The embodiments in the present specification are described in a progressive manner, and the same and similar parts among the embodiments are referred to each other, and each embodiment focuses on the differences from the other embodiments. In particular, as for the apparatus embodiment, since it is substantially similar to the method embodiment, the description is relatively simple, and for the relevant points, reference may be made to the partial description of the method embodiment.
The application is operational with numerous general purpose or special purpose computing system environments or configurations. For example: personal computers, server computers, hand-held or portable devices, tablet-type devices, multiprocessor systems, microprocessor-based systems, set top boxes, programmable consumer electronics, network PCs, minicomputers, mainframe computers, distributed computing environments that include any of the above systems or devices, and the like.
The application may be described in the general context of computer-executable instructions, such as program modules, being executed by a computer. Generally, program modules include routines, programs, objects, components, data structures, etc. that perform particular tasks or implement particular abstract data types. The application may also be practiced in distributed computing environments where tasks are performed by remote processing devices that are linked through a communications network. In a distributed computing environment, program modules may be located in both local and remote computer storage media including memory storage devices.
While the present application has been described with examples, those of ordinary skill in the art will appreciate that there are numerous variations and permutations of the present application without departing from the spirit of the application, and it is intended that the appended claims encompass such variations and permutations without departing from the spirit of the application.

Claims (13)

1. A method for determining gas content of shale is characterized in that a first shale core sample and a second shale core sample are provided, and formation temperature and formation pressure at the depth of a layer where the first shale core sample is located when the first shale core sample is drilled are provided; the first shale core sample is collected by a pressure-maintaining coring method, and the second shale core sample is collected by a conventional coring method; the method comprises the following steps:
putting the first shale core sample into a first closed desorber filled with drilling fluid, and simulating a natural gas desorption process of the second shale core sample when the second shale core sample is lifted so as to establish a correlation model of a natural gas desorption rate and a pressure difference; wherein the pressure differential is determined from the formation pressure minus the pressure within the first confined desorber;
when the pressure in the first closed desorber is reduced to a preset ground pressure, the pressure and the temperature in the first closed desorber are respectively kept at the preset ground pressure and the formation temperature, and a natural gas desorption process of the second shale core sample after being lifted to a wellhead is simulated to establish a correlation model of natural gas desorption rate and desorption time;
determining the free gas amount of the second shale core sample based on the correlation model of the natural gas desorption rate and the pressure difference and the correlation model of the natural gas desorption rate and the desorption time;
and determining the shale gas content of the target interval in which the second shale core sample is positioned based on the free gas content of the second shale core sample.

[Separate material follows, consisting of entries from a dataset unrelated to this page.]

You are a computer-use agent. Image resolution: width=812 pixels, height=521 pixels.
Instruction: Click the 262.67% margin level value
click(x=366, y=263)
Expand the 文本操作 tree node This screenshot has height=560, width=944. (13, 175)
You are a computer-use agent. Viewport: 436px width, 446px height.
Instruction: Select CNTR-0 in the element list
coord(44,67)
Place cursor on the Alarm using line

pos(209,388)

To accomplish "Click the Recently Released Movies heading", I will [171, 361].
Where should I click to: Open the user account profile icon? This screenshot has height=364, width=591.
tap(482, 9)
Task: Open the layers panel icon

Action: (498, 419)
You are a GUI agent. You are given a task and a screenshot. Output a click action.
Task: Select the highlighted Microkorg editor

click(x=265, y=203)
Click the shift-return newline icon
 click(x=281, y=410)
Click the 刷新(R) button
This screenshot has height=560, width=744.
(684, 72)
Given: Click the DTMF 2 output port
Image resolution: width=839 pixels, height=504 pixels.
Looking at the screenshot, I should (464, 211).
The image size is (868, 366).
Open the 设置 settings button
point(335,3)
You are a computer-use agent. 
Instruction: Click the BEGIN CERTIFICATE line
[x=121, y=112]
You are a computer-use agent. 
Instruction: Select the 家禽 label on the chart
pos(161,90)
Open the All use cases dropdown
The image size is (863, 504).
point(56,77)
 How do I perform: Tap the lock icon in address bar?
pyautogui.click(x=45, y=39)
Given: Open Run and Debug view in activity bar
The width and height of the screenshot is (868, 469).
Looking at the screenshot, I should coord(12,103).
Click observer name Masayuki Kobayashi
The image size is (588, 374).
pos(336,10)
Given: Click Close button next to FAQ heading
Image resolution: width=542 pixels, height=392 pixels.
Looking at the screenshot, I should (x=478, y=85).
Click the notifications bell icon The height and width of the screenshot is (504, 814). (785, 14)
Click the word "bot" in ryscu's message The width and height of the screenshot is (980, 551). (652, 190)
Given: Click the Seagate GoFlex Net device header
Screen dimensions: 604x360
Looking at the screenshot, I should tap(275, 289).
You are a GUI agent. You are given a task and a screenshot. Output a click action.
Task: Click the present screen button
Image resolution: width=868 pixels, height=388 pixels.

2. The method for determining the gas content of shale according to claim 1, wherein the step of putting the first shale core sample into a first closed desorber filled with drilling fluid and simulating the natural gas desorption process of the second shale core sample when being lifted up to establish a correlation model of the natural gas desorption rate and the pressure difference comprises the following steps:
after the first-page rock core sample is lifted to a wellhead, taking the first-page rock core sample out of the coring barrel, and putting the first-page rock core sample into a first closed desorber filled with drilling fluid; wherein the temperature and pressure within the first closed desorber are the formation temperature and the formation pressure, respectively;
maintaining the first closed desorber in a constant temperature state with the temperature being the formation temperature, reducing the pressure in the first closed desorber from the formation pressure to a preset ground pressure according to a specified pressure reduction rate, and acquiring first natural gas desorption rate data corresponding to the first page rock core sample in the pressure reduction process in the first closed desorber; wherein the first natural gas desorption rate data comprises a plurality of first data points comprising: a pressure differential and a first natural gas desorption rate; the pressure difference corresponds to the first natural gas desorption rate one by one; the specified pressure reduction rate represents a drilling fluid column pressure reduction rate at the depth of layer where the core barrel is located during the core lifting process;
establishing a correlation model of the natural gas desorption rate and the pressure difference based on the first natural gas desorption rate data; wherein the correlation model of the natural gas desorption rate and the pressure difference comprises a first correlation coefficient.
3. The method for determining the gas content of shale according to claim 2, wherein the correlation model of the natural gas desorption rate and the pressure difference is established by adopting the following formula:
Q1=a11ΔP2
wherein Q is1Represents the first natural gas desorption rate, Δ P represents the pressure difference, a11Representing the first correlation coefficient; wherein, when Δ P is less than or equal to 0, Q1The value of (d) is 0.
4. The method for determining the gas content in the shale as claimed in claim 1, wherein the simulating the natural gas desorption process of the second shale core sample after being lifted to the wellhead to establish a correlation model of the natural gas desorption rate and the desorption time comprises:
acquiring second natural gas desorption rate data corresponding to the first page rock core sample in a specified process; wherein the specified process represents a process in which a natural gas desorption rate of the first shale core sample increases with increasing desorption time; the second natural gas desorption rate data comprises a plurality of second data points comprising: a desorption time and a second natural gas desorption rate; the desorption time corresponds to the desorption rate of the second natural gas one by one;
establishing a correlation model of the natural gas desorption rate and the desorption time based on the second natural gas desorption rate data; wherein the correlation model of the natural gas desorption rate and the desorption time comprises a second correlation coefficient and a third correlation coefficient.
5. The method for determining the gas content in the shale according to claim 4, wherein the correlation model of the natural gas desorption rate and the desorption time is established by adopting the following formula:
Figure FDA0002453392920000021
wherein Q is2Represents the second natural gas desorption rate, t2Represents the desorption time, a21And a22Respectively representing the second correlation coefficient and the third correlation coefficient.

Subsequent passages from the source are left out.